● **Cosa fare**
Nel brano sulla partita tra Inghilterra e Danimarca, riscrivi tutto da "E’ Hojbjerg, uno" fino a "un risultato straordinario.", sostituendo "pressioni" con "pesi".

● **Estratto della pagina**
━━━━━━

Avvio. L’ Inghilterra parte pancia a terra: è la prima volta che si ritrova di fronte a 60 mila persone dall’ inizio della pandemia. Lo stadio è ai limiti del delirio: tutti ammassati, altro che distanze sociali. L’ Uefa e Boris Johnson si sono assunti una bella responsabilità. Ma la Danimarca c’ è: la linea a tre difensiva viene aiutata in fase di copertura da Styger Larsen e Maehle. Il copione è scontato: la banda di Southgate all’ assalto e quella di Hjulmand che stringe le linee.
E’ Hojbjerg, uno dei leader dei danesi, a dare il segnale con un allungo in verticale che lo porta al tiro: un peccato di egoismo, ma l’ azione sveglia i suoi che tornano al tiro dopo mezzo minuto. L’ Inghilterra è interdetta: non si attendeva questa reazione. La diga Phillips-Rice ha qualche problema, ma dietro Walker aiuta la coppia centrale e i danesi in attacco non hanno risorse eccellenti. Si muove bene Damsgaard, il giocatore della Sampdoria. Nel complesso, la nazionale scandinava ha l’ animo leggero. Non ha pressioni sulle spalle. Comunque vada, ha già ottenuto un risultato straordinario.

━━━━━━

● **Voci del dataset**
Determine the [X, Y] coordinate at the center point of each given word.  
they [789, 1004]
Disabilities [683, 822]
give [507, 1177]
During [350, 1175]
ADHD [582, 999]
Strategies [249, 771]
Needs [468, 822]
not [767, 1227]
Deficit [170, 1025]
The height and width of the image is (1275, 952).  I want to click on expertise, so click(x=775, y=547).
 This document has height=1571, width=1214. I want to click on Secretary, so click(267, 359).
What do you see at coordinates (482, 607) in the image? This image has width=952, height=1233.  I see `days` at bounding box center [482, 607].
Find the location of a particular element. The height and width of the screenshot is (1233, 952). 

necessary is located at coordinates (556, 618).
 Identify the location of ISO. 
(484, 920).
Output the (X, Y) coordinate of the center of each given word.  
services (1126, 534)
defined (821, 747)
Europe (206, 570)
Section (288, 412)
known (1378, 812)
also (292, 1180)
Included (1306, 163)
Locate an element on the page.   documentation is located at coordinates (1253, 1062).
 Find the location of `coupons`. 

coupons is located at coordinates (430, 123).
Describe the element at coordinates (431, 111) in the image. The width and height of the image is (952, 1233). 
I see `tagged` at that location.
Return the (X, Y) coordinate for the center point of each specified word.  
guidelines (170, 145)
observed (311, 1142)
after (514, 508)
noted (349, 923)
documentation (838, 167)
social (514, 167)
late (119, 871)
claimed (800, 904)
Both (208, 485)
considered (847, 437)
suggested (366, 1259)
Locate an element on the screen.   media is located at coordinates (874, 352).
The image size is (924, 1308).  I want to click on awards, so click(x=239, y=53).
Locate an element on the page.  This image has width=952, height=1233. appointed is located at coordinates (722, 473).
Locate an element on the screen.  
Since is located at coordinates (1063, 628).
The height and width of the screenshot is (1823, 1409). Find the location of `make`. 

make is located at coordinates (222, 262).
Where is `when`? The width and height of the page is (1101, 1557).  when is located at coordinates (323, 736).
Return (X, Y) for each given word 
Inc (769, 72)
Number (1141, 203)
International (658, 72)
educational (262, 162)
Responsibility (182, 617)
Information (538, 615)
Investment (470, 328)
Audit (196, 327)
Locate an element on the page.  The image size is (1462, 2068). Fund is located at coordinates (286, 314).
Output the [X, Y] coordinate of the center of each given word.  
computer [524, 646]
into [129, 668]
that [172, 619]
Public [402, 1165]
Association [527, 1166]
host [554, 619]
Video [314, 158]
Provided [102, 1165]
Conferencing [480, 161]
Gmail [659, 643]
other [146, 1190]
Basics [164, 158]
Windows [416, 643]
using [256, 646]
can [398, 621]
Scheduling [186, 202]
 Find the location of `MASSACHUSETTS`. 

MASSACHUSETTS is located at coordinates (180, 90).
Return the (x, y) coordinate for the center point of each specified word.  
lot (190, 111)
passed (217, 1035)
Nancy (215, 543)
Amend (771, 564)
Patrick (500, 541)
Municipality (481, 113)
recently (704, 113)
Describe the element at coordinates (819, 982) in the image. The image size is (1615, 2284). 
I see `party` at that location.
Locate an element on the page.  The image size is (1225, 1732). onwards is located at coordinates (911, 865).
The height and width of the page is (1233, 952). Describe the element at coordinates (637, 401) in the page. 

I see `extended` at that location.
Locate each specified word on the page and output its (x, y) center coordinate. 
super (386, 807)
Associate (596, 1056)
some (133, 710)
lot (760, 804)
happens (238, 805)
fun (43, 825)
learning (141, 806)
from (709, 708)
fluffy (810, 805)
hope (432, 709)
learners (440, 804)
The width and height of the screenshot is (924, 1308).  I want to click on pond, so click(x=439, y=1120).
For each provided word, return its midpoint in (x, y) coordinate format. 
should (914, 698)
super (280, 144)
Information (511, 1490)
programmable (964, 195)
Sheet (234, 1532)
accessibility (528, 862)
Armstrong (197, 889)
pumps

━━━━━━

● **Risposta**
E’ Hojbjerg, uno dei leader dei danesi, a dare il segnale con un allungo in verticale che lo porta al tiro: un peccato di egoismo, ma l’ azione sveglia i suoi che tornano al tiro dopo mezzo minuto. L’ Inghilterra è interdetta: non si attendeva questa reazione. La diga Phillips-Rice ha qualche problema, ma dietro Walker aiuta la coppia centrale e i danesi in attacco non hanno risorse eccellenti. Si muove bene Damsgaard, il giocatore della Sampdoria. Nel complesso, la nazionale scandinava ha l’ animo leggero. Non ha pesi sulle spalle. Comunque vada, ha già ottenuto un risultato straordinario.